Now that 2023 has arrived, the US Food and Drug Administration has identified nine allergens (“Top 9”) that must be labeled explicitly: peanuts, tree nuts, milk, eggs, soy, wheat, fish, crustacean shellfish, and sesame. For all of the Top 9 allergens that are ingredients of a product, the label must list them in one of two ways as described here:
How Manufacturers Must Declare Allergens on the Label
The first option for food manufacturers is to include the name of the food source in parenthesis following the common name of the major food allergen in the list of ingredients in instances when the name of the food source of the major allergen does not appear elsewhere in the ingredient statement. For example:
Ingredients: Enriched flour (wheat flour, malted barley, niacin, reduced iron, thiamin mononitrate, riboflavin, folic acid), sugar, partially hydrogenated soybean oil, and/or cottonseed oil, high fructose corn syrup, whey (milk), eggs, vanilla, natural and artificial flavoring) salt, leavening (sodium acid pyrophosphate, monocalcium phosphate), lecithin (soy), mono-and diglycerides (emulsifier) |
The second option is to place the word “Contains” followed by the name of the food source from which the major food allergen is derived, immediately after or adjacent to the list of ingredients, in type size that is no smaller than the type size used for the list of ingredients. For example:
Contains Wheat, Milk, Egg, and Soy
This brings us to the question we posed in the title: are scallops an FDA-designated Top 9 allergen? The answer is no, and the reason has to do with how the FDA defines “shellfish”.

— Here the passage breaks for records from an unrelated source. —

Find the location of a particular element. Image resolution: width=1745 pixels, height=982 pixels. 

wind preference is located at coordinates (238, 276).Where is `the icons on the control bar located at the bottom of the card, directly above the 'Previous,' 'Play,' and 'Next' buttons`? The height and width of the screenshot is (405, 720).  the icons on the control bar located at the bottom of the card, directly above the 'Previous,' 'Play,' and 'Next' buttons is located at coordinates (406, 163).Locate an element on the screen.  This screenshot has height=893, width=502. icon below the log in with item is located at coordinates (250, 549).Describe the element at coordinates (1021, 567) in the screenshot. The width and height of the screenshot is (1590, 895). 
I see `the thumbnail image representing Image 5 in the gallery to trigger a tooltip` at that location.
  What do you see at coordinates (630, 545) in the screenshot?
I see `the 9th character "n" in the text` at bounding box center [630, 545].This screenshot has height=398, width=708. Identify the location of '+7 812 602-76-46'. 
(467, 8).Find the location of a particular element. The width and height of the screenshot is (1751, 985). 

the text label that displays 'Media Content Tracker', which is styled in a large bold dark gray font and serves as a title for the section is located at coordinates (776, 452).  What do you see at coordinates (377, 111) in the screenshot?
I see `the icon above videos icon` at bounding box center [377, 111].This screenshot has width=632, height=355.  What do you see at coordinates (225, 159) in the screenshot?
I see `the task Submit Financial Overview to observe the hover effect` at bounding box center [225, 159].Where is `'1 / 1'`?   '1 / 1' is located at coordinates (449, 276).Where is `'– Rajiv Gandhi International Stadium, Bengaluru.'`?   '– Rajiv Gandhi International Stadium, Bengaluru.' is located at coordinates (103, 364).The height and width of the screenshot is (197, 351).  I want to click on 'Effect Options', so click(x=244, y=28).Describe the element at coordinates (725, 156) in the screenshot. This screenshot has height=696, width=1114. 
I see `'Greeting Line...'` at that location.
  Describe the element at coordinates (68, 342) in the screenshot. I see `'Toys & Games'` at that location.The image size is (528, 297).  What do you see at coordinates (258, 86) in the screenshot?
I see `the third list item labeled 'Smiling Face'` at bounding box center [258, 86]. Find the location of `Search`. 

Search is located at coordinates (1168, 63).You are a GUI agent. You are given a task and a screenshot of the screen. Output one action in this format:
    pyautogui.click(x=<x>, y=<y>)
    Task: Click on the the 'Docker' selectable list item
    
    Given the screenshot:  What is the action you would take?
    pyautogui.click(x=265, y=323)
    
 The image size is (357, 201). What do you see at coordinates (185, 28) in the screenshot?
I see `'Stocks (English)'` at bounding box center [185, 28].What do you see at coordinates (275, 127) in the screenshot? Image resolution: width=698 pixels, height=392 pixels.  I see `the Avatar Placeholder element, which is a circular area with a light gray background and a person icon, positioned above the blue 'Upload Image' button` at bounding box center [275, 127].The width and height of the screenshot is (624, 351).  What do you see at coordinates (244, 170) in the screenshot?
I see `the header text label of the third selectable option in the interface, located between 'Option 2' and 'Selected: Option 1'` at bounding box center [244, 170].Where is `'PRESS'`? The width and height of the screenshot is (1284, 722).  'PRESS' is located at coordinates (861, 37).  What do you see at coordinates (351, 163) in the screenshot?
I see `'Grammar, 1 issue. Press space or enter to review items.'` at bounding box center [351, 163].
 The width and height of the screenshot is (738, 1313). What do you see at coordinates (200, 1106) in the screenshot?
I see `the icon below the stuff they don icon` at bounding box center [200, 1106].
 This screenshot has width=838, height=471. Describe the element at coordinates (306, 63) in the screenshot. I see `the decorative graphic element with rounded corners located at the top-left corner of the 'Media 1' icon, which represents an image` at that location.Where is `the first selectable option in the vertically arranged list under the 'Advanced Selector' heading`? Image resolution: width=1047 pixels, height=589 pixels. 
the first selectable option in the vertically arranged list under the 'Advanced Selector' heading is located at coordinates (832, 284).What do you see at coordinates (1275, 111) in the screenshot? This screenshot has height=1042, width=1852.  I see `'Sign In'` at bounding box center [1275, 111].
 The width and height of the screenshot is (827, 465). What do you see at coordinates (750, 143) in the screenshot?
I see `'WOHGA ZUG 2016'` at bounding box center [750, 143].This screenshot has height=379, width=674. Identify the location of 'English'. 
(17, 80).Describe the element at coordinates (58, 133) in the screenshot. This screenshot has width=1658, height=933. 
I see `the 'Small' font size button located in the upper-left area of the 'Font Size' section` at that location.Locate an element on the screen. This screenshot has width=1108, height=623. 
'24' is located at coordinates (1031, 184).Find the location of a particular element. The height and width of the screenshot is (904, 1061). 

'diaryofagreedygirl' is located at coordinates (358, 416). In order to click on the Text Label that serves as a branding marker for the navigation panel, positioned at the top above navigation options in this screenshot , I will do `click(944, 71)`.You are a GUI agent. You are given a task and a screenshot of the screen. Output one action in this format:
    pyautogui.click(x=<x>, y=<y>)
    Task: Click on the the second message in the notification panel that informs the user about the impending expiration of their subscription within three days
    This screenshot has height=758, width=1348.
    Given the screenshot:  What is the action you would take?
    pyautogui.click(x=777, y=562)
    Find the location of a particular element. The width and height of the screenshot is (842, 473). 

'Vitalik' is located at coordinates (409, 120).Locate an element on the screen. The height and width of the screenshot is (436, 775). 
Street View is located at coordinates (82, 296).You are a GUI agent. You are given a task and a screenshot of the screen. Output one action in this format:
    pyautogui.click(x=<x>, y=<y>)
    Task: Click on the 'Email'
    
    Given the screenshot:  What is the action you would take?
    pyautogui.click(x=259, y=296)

Allergen labeling regulations were instituted by legislation known as the Food Allergen Labeling and Consumer Protection Act of 2004 (FALCPA) that took effect in 2006. At the time, FALCPA identified the first eight top allergens which included “crustacean shellfish”. This family of shellfish includes “soft shell” arthropods like crab, lobster, prawn, shrimp, langoustine, and crawfish.
Scallops fall under the other family of shellfish known as “molluscan shellfish”, comprised of “hard shell” bivalves (clam, oyster, scallop, mussel), cephalopods (squid, octopus), and gastropods (abalone, snail, and whelk).
Why did the FDA split shellfish into two families for the purpose of labeling? Because allergies to crustaceans are much more prevalent than those to mollusks.
What this means is that individuals with allergies to molluscan shellfish must be extra careful when purchasing food products as there are no specific regulations that require them to be labeled as allergens.